Help stop the spread of COVID-19 and follow all current directives from your governor and local health officials about wearing face masks and physical distancing.

Alt text


A Silver Mine at Foxhole Landing

Located in a town named for the silver that was once mined there, Foxhole Landing iis its own kind of treasure to paddlers looking for a calm and quiet place tucked away in a small eastern shore town.This landing is located in the upper reaches of the Sassafras River, near the small Kent County town of Galena. Galena dates back to 1763, but at that point it was known as Downs’ Crossroads. In 1813, a mining operation set up in the town when a small amount of a type of silver known as galena was discovered there. The name of the town changed to reflect this moment in history.

Foxhole Landing is a put-in site as serene as the town of which it is a part. Because of its location near the head of the river, paddlers should try to use this site only at high tide. However, this stretch of river offers a wealth of scenery for those who wish to access it. Look out for great blue heron fishing along the shorelines, as well as kingfishers that nest in the nearby bluffs lining the river.  Cattails and wild rice add some interest to the shoreline, and in the fall tickseed sunflowers bring some gold to this town of silver.

Image Credit: Chris Cerino

Things to Know

This landing is located just about two miles from the head of the Sassafras. Thus paddling upriver will result in the waterway eventually thinning to just below the town of Sassafras. Downriver, paddlers can enjoy smaller creeks to explore on both sides of the river on the way to Georgetown, which is approximately three miles from the landing.

Navigational Hazards

Check tide charts before launching at this location, as it is easy to get stuck at the peak of low tide.

Water Safety

Remember: safe use of rivers and any designated trails, at any time, is your responsibility! Water trail maps are for informational and interpretive purposes only and are not meant for navigational purposes, nor do they take into account level of skills or ability required to navigate rivers. The National Park Service, Chesapeake Conservancy and/or the individual trail associations assume no responsibility or liability for any injury or loss resulting directly or indirectly from the use of water trails, maps or other printed or web-based materials. Learn more about water safety.

Marine Forecast

We STRONGLY suggested that you review the marine forecast ahead of heading out for a paddling trip. To review the forecast for this paddle trip, visit:

Emergency Information

Launch site address: End of Fox Hole Road, Galena, MD 21635
Nearest hospitals: UM Shore Medical Center at Chestertown (100 Brown St, Chestertown, MD 21620; 410-778-3300) and Chester River Hospital Center (6602 Church Hill Rd #300, Chestertown, MD 21620; 410-778-3300).

Parking & Shuttles

There is some limited side of the road gravel parking at this site. There is parking for less than 10 vehicles. 
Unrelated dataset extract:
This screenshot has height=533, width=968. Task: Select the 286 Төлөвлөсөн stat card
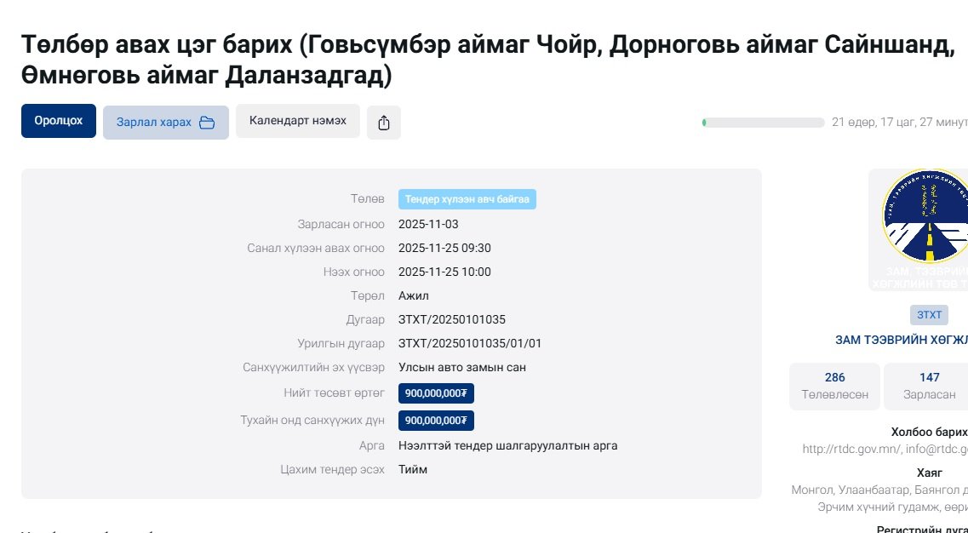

There is no public restroom at this site. 


  • ALWAYS wear a properly secured personal flotation device (PFD) when participating in paddlesport activities. Make sure that your PFD has a readily accessible safety whistle.
  • Bring a paddle float and water pump for self rescue.
  • A spray skirt is recommended for cold/foul weather.
  • Wear appropriate protective clothing that shields you from the sun (sunglasses, sunblock, hat, and a long-sleeved shirt that can get wet) and is safe to swim in. Water shoes with closed toes will protect you from abrasive hazards at launch areas that can cut your feet.
  • Bring water in bottles than can be secured to your craft. Bring more water than you think you’ll need and drink regularly throughout your journey.


Camping & Amenities

This site has a sand/dirt surface from which to launch small vessels by hand. 
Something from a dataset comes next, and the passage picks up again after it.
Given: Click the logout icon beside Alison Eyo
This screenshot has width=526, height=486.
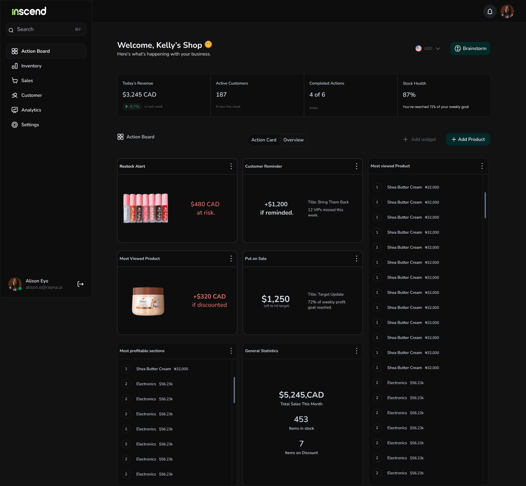Looking at the screenshot, I should pyautogui.click(x=80, y=284).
There are no camping amenities at this site. 

Trail History

The town of Galena was founded in 1763 as Downs' Cross Roads. It had been named for local tavern owner William Downs. From there it became known as Georgetown Cross Roads, an identity that was more linked to the neighboring community of Georgetown than to the town itself. Eventually, Galena earned its current name from the alleged discovery of silver deposits of the same name. Whether or not silver exists in the area is debated, but the name has stuck since.